Because the new policy may have ramifications beyond this case of which 
the Department is not fully cognizant, the new policy will be further 
developed in rulemaking.
    Moreover, because it is the Department's practice to apply current 
policy instead of the policy which existed during the investigative 
period if doing so is favorable to the workers, the Department 
conducted the third remand investigation under the new policy.
    After careful review of the facts, the Department has determined 
that the subject firm produced an intangible article (financial 
software for Vantage-One) that would have been considered an article if 
embodied in a physical medium, that employment at the subject facility 
declined during the relevant period, that CSC shifted production of the 
such software abroad, and that CSC increased imports of software like 
or directly competitive with that produced at the subject facility.

Conclusion

    After careful review of the facts generated through the immediate 
remand investigation, I determine that increased imports of software 
like or directly competitive with that produced by the subject firm 
contributed importantly to the total or partial separation of a 
significant number of workers at the subject facility.
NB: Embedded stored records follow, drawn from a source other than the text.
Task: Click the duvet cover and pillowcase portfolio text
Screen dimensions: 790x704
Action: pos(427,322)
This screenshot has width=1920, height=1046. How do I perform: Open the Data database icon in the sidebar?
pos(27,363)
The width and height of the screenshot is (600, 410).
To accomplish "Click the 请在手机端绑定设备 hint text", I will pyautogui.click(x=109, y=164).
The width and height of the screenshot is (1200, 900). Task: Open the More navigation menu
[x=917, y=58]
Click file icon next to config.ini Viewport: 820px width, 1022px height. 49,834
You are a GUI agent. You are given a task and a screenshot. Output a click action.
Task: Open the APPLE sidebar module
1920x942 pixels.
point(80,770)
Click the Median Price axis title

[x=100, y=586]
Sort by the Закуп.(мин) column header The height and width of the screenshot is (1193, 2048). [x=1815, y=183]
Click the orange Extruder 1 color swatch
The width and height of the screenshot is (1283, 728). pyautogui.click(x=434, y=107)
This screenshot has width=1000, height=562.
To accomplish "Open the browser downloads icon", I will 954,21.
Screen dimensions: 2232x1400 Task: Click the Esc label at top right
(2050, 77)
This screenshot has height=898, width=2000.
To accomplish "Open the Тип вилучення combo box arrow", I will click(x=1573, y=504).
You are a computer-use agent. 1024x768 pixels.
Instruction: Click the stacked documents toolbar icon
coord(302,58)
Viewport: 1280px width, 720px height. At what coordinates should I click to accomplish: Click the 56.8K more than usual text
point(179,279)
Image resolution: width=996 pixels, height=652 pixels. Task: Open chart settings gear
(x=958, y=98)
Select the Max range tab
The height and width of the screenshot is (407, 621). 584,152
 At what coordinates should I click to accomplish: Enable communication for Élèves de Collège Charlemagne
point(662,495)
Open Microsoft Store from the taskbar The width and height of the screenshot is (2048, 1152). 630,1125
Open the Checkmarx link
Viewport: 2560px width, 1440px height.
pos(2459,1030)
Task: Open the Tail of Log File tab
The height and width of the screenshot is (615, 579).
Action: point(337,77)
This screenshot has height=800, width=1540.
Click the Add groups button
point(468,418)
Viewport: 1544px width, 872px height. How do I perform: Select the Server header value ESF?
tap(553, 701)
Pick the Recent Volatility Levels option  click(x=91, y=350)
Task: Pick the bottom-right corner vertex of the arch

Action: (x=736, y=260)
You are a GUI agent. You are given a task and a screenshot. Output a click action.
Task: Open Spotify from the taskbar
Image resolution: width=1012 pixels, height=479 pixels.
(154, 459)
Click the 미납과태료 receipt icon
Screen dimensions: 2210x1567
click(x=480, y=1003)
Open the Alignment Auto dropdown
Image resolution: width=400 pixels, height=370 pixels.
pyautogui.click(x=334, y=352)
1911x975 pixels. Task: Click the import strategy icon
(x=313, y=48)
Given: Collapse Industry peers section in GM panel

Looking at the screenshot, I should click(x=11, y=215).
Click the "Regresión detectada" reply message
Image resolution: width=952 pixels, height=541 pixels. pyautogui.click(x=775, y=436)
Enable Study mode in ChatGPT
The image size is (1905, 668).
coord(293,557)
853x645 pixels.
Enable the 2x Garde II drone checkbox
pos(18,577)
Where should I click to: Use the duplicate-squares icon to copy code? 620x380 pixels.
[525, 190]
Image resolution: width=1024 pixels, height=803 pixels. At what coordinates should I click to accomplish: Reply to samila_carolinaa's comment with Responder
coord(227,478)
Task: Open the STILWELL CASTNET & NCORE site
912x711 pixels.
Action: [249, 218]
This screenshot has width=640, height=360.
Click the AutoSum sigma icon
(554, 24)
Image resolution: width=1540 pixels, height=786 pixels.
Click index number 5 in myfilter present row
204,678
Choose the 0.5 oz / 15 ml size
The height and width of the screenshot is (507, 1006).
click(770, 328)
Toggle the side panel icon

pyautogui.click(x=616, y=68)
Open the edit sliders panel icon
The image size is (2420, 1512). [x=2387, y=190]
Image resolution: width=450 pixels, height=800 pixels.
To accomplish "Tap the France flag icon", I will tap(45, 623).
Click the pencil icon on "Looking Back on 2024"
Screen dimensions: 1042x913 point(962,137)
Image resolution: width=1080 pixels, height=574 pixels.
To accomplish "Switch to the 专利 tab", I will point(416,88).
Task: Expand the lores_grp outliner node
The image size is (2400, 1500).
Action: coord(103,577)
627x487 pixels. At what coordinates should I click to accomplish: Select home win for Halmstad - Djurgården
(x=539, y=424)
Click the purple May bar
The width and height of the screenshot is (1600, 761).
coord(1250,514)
In accordance 
with the provisions of the Act, I make the following certification:

All workers of Computer Sciences Corporation, Financial Services 
Group, East Hartford, Connecticut, who became totally or partially 
separated from employment on or after September 22, 2002, through 
two years from the issuance of this revised determination, are 
eligible to apply for Trade Adjustment Assistance under Section 223 
of the Trade Act of 1974.

    Signed at Washington, DC, this 24th day of March 2006.
Elliott S. Kushner,
Certifying Officer, Division of Trade Adjustment Assistance.